The conclusions that can be drawn from this analysis are also limited by the types of studies identified by the search parameters. There were very few head-to-head studies of different b/tsDMARDs as monotherapy. Dosing schedules varied and most studies did not compare multiple doses of the b/tsDMARDs being evaluated, meaning that the efficacy of higher doses of these monotherapy treatments could not be assessed. The retention on a specific drug and real-world effectiveness, tolerability, and safety were also not within the scope of this study.

Conclusions

The findings of this SLR highlight the benefits of bDMARDs in combination with csDMARDS, and in some instances also in monotherapy.

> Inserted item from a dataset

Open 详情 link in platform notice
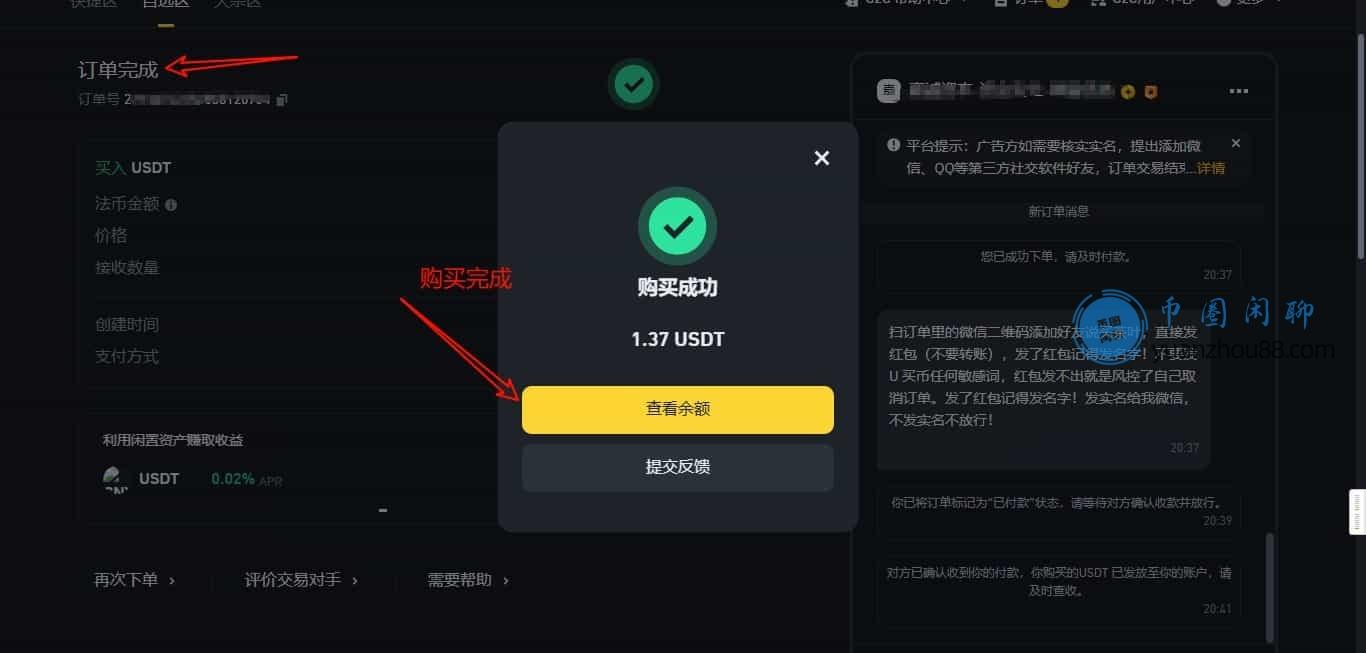 [x=1211, y=168]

In csDMARD-naïve patients, b/tsDMARD monotherapy was generally more efficacious than csDMARD monotherapy, but b/tsDMARD + csDMARD combination therapy was more efficacious than b/tsDMARD monotherapy. In csDMARD-U/I patients, most of the b/tsDMARDs assessed in this study were more efficacious than csDMARDs, but were also more efficacious as combination therapy with a csDMARD than as monotherapy. However, in this patient population, TCZ monotherapy was not inferior to TCZ + csDMARD combination therapy. This SLR confirms a favorable efficacy profile of these therapies and emphasizes areas in need of further investigation. There is a need for longer-term head-to-head trials to fully establish positioning of these interventions in the treatment algorithm for RA.